С вечера я лег и ждал, когда домашние уснут. В двенадцать ночи встал, оделся, тихо вышел из дома — спал я летом на веранде, и сделать это было не сложно. Прихватив заранее подготовленную канистру и шланг, через полчаса я был на месте сбора, на берегу пруда у противопожарного съезда. «Подельнички» уже были там. Мы осмотрели заранее, в каком месте будем преодолевать препятствие в виде забора, а днем подкатили большие тюльки с внутренней стороны. Сия прозорливость, как показали дальнейшие события, и спасла наши задницы.
В камышах, на мелководье, квакали жабы и трещала клювом, посвистывая, какая-то птица, в остальном было зловеще тихо. Ветра не было, воздух прохладен и чист; в отсветах прожектора, оглядывающего «сауронским» оком территорию пилорамы, был виден пар, поднимающийся от поверхности воды. Изредка плюхали хвостом довольно крупные, судя по спокойному долгому звуку, карпы, уходящие ко дну, возвращаясь с ночной прогулки.
Мы, пугаясь стука собственных сердец о ребра, который было слышно, наверное, за полкилометра, перелезли через забор и мелкими, осторожными перебежками от одного штабеля леса или досок к другому, пробрались, стараясь быть в тени, к стоящим «Уралам». Баки всех машин, кроме одной, оказались оборудованы навесными замками — так вскрылась первая брехня старшеклассников, которые утверждали, что до того, сколько бензина в баках, шоферам дела нет — как он заканчивается, им тут же наливают под завязку.
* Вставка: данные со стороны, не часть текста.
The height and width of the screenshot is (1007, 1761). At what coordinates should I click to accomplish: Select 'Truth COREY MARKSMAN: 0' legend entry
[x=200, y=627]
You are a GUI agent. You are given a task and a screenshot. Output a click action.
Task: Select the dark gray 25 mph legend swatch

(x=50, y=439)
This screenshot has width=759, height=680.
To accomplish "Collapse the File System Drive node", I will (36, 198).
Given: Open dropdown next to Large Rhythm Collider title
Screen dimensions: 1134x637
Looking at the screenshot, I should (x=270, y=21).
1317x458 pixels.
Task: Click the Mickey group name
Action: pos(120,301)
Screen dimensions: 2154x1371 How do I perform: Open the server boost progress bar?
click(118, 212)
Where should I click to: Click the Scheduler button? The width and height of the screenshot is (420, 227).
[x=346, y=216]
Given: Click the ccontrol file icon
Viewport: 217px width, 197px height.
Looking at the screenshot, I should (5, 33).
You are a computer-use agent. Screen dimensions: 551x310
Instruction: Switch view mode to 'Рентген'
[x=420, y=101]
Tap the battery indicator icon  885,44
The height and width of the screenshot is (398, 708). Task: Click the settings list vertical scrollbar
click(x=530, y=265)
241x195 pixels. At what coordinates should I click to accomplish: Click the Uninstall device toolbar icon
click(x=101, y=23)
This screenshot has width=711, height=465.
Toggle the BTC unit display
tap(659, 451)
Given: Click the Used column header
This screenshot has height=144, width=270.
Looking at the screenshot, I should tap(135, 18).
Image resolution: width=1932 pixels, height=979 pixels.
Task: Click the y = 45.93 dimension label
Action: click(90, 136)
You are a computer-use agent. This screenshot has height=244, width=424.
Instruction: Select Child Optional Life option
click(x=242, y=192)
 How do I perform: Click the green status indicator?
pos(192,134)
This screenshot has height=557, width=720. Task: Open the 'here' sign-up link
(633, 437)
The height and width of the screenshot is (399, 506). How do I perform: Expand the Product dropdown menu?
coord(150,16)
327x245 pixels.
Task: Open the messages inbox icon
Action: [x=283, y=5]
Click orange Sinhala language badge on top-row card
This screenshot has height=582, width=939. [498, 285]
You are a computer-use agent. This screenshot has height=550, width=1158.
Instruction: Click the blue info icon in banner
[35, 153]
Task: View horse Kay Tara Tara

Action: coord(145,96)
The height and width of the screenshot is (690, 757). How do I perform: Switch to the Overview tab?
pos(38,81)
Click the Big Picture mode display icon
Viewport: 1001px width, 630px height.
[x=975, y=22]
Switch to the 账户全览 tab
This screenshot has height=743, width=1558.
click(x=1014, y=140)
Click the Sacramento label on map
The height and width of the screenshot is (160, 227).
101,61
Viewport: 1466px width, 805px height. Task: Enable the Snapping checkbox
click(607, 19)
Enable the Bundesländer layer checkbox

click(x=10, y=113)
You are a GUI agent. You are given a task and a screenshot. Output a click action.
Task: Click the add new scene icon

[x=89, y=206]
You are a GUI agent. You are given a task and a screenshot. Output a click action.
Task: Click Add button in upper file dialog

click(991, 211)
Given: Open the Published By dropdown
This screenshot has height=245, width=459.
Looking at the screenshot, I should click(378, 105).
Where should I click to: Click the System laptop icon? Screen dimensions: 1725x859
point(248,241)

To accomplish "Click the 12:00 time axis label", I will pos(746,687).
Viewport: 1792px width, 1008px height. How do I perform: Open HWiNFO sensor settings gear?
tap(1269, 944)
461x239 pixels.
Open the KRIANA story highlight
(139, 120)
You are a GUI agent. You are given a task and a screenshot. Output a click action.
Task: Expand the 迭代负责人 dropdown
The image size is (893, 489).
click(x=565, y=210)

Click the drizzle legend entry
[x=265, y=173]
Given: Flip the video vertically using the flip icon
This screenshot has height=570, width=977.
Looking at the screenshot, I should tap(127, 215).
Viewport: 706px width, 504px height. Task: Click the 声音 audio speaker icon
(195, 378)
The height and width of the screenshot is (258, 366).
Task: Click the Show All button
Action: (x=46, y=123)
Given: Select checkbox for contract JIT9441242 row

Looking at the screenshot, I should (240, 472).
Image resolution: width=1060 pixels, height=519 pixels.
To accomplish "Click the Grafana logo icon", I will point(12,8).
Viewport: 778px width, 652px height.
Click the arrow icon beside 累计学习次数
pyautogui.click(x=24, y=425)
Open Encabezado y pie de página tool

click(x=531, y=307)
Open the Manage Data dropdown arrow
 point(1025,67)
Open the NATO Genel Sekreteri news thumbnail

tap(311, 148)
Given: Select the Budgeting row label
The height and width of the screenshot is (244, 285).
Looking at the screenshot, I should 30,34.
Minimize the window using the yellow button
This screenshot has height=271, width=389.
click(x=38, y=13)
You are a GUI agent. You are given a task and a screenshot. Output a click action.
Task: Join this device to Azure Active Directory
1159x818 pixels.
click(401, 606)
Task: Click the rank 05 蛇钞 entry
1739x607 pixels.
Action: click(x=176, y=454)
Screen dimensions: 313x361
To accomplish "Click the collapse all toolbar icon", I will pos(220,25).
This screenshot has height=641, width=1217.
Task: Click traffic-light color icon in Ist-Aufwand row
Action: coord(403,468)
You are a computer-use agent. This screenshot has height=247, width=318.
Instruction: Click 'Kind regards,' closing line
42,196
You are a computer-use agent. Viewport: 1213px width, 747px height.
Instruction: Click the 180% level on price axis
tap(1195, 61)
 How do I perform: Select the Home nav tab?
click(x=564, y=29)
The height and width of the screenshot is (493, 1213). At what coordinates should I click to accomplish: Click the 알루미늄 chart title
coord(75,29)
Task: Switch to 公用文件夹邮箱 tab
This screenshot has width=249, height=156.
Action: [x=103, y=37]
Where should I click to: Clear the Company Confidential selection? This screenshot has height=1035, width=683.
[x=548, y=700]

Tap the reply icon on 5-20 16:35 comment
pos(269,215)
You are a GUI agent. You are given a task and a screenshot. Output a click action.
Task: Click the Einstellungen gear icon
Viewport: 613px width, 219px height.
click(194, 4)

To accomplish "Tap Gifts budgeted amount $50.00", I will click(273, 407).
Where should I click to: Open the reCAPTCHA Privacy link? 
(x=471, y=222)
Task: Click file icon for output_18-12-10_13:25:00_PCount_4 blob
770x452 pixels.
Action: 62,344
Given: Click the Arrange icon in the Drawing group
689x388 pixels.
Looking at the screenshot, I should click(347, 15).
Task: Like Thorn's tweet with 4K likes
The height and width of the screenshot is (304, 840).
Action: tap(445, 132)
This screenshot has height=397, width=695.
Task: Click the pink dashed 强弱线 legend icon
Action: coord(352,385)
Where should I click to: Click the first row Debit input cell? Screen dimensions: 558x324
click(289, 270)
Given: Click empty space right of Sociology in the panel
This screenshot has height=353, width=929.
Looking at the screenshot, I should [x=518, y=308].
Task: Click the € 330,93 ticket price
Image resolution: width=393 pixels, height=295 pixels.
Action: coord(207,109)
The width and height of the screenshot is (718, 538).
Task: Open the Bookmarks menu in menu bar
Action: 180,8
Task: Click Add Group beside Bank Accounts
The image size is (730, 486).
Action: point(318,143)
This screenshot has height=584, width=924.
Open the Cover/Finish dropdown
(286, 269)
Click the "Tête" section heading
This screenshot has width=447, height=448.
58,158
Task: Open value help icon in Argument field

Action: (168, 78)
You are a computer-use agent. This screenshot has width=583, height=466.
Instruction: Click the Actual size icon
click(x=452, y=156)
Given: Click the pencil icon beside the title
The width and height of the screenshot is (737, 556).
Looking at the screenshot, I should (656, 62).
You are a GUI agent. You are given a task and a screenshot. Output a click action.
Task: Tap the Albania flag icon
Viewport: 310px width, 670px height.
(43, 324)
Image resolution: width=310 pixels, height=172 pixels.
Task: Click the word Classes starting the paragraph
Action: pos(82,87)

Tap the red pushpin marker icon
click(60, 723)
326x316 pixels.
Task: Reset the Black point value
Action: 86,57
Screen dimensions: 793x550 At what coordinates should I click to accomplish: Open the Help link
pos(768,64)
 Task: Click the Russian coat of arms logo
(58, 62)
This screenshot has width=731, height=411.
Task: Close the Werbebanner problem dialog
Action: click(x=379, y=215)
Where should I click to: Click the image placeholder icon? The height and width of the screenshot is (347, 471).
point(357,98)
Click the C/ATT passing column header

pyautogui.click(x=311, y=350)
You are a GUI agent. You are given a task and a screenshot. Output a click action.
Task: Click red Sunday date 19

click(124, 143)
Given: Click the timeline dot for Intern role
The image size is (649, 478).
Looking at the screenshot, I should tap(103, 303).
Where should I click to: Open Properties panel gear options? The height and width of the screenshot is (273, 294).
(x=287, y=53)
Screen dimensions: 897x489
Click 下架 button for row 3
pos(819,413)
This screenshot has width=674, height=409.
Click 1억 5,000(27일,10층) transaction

Открыв единственный, не охраняемый замком бак «Урала» и опустив шланг, мы обнаружили, что бензина в нем — на донышке и слить его невозможно.
Вот в этот момент рядом с нами тихо появился большой пес неизвестной породы — вторая брехня (про собаку никто ничего не говорил). Мы обмерли, практически наложив в штаны. Пес подошел, по-хозяйски обнюхал нас, из приоткрытой пасти по зубам стекала слюна. Не сговариваясь и не делая резких движений, мы все пошли обратным путем. В моей правой руке была канистра со шлангом. Пес шел рядом. На полпути к забору он развернулся в сторону вагончика, рядом с которым на высоком столбе висел прожектор, и басом, с прирыканием один раз сказал:
— Р-р-р-гау!
Видимо, он сообщил, что нашел каких-то несанкционированных олухов, а далее предоставил возможность хозяину разбираться с данным недоразумением.
Почти сразу на крыльце возникла человеческая тень — третья брехня — «старшаки» авторитетно заявляли, что стоянка пилорамы не охраняется. Тень грозно и коротко скомандовала:
— А ну, стоять, стрелять буду!
Нервы наши не выдержали, и мы побежали, сломя голову. Я, обремененный канистрой, которую бросать было смерти подобно, бежал последним. Сторож не спешил, он просто шел, думая, наверное, что мы упремся в забор. С разбега, отталкиваясь от приготовленных тюлек, мы по очереди заскакивали на забор, опираясь животом и падали на землю с обратной стороны (я на бегу бросил через него канистру). В тот момент, когда я был головой вниз, а задницей кверху, одновременно с выстрелом раздался крик сожаления:
— Вот, суки!
По счастью, я упал рядом с канистрой, тут же схватил ее и помчался догонять остальных горе-расхитителей социалистической собственности. Бежали мы, пока не оказались на противоположном берегу пруда, лично у меня крутилась только одна мысль — как бы сердце не выскочило.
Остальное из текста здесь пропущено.